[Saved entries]
-=-=-
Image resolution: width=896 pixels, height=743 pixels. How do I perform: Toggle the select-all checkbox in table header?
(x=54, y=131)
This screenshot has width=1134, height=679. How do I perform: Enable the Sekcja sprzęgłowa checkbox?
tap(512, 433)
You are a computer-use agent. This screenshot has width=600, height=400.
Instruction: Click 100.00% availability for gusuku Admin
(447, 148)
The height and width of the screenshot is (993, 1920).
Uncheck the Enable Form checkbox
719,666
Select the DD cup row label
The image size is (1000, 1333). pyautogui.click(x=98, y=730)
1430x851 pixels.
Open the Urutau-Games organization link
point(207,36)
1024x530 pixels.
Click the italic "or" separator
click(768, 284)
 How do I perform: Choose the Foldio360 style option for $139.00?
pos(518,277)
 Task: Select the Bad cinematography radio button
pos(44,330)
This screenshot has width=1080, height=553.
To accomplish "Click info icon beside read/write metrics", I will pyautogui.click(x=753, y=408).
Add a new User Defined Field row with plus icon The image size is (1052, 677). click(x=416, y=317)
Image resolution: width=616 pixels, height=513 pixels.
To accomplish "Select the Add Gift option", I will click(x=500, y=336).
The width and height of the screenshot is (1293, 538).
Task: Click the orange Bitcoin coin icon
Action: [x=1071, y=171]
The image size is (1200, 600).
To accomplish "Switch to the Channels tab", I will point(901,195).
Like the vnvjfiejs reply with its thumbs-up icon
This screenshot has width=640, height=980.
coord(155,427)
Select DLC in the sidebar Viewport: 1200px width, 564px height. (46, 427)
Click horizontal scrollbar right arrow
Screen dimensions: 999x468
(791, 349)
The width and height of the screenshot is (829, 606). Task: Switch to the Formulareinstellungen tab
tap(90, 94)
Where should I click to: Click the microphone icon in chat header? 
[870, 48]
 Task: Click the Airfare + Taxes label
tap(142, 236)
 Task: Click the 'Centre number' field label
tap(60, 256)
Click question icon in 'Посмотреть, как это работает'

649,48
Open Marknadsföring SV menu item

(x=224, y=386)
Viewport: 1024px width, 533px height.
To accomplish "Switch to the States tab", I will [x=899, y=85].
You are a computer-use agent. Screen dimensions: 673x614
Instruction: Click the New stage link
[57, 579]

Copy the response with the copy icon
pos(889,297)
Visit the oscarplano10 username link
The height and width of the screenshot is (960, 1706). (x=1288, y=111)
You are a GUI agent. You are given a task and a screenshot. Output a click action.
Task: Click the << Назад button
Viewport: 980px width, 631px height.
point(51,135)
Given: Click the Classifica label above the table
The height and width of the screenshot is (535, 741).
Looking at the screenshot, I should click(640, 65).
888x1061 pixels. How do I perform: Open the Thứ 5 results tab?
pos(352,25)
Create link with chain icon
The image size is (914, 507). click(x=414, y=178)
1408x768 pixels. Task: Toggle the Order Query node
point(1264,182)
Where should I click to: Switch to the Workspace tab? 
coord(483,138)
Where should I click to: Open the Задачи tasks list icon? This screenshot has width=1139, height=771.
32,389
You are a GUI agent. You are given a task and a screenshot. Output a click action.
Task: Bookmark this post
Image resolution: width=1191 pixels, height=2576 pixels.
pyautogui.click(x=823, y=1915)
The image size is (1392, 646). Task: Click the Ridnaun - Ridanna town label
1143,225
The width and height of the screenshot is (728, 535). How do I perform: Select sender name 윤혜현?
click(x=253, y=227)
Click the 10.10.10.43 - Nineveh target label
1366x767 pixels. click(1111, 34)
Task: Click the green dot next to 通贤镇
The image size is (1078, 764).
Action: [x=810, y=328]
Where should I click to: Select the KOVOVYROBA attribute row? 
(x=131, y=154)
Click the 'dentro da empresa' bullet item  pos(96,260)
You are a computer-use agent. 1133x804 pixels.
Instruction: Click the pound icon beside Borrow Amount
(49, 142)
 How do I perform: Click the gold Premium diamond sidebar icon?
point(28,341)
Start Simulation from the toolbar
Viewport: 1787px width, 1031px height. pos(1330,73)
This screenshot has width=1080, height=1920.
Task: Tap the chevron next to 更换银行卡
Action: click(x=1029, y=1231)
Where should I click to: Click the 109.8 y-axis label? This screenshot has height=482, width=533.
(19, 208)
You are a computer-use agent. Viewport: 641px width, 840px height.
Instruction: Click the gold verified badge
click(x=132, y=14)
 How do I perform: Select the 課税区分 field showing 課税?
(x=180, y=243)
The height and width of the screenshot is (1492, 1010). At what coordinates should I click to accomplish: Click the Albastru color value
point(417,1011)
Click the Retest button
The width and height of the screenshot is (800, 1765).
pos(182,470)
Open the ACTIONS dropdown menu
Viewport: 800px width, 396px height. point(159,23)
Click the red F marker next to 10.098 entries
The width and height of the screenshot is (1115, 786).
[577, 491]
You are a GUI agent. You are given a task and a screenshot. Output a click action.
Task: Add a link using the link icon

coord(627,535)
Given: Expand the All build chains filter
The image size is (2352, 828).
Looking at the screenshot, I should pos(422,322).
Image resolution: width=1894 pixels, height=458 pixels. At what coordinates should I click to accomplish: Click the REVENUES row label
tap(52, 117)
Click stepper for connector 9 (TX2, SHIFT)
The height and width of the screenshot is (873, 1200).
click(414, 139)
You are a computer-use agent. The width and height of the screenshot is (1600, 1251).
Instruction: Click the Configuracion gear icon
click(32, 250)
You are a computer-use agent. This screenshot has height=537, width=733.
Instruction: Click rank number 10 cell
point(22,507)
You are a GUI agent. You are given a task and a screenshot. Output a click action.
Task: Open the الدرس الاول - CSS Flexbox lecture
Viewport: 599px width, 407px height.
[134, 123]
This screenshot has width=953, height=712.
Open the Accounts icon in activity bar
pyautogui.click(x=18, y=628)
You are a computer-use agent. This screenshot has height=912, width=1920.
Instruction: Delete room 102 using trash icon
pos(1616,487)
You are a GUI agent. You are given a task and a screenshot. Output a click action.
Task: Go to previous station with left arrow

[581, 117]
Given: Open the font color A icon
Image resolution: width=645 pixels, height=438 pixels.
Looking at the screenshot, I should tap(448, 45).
-=-=-
### [WHAT YOU SHOULD DO]
Identify the lines above that contain the word "computer", then copy them.

### [SOLUTION FOR THIS PROBLEM]
You are a computer-use agent. This screenshot has width=600, height=400.
You are a computer-use agent. Screen dimensions: 673x614
You are a computer-use agent. 1133x804 pixels.
You are a computer-use agent. Viewport: 641px width, 840px height.
You are a computer-use agent. The width and height of the screenshot is (1600, 1251).
You are a computer-use agent. This screenshot has height=537, width=733.
You are a computer-use agent. This screenshot has height=912, width=1920.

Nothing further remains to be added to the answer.